What the exercise asks — Take every line containing "Original" out of the records.

Supplied material —
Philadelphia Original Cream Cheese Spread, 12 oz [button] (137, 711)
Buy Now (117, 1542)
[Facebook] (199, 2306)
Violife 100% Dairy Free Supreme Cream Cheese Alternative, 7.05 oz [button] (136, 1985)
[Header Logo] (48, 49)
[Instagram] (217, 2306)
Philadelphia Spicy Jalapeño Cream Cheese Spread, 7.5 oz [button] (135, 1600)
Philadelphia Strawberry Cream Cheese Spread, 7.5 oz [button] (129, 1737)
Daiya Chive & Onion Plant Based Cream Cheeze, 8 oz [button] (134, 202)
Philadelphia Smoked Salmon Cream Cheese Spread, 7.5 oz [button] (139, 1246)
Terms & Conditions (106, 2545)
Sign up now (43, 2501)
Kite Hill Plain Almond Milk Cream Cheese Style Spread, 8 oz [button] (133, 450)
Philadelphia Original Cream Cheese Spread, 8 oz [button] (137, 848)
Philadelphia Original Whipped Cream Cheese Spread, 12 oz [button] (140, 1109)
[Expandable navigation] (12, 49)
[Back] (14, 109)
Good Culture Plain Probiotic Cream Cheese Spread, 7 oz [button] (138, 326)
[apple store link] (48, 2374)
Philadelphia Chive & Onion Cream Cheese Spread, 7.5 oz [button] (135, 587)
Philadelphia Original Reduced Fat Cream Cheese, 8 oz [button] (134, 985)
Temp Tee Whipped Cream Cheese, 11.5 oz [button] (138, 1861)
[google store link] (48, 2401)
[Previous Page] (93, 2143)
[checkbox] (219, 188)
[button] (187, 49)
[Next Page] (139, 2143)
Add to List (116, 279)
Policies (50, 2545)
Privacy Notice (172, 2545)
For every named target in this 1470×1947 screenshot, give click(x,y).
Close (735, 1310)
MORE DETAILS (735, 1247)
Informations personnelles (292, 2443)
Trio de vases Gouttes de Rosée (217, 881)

Solution for this exercise —
Philadelphia Original Cream Cheese Spread, 12 oz [button] (137, 711)
Philadelphia Original Cream Cheese Spread, 8 oz [button] (137, 848)
Philadelphia Original Whipped Cream Cheese Spread, 12 oz [button] (140, 1109)
Philadelphia Original Reduced Fat Cream Cheese, 8 oz [button] (134, 985)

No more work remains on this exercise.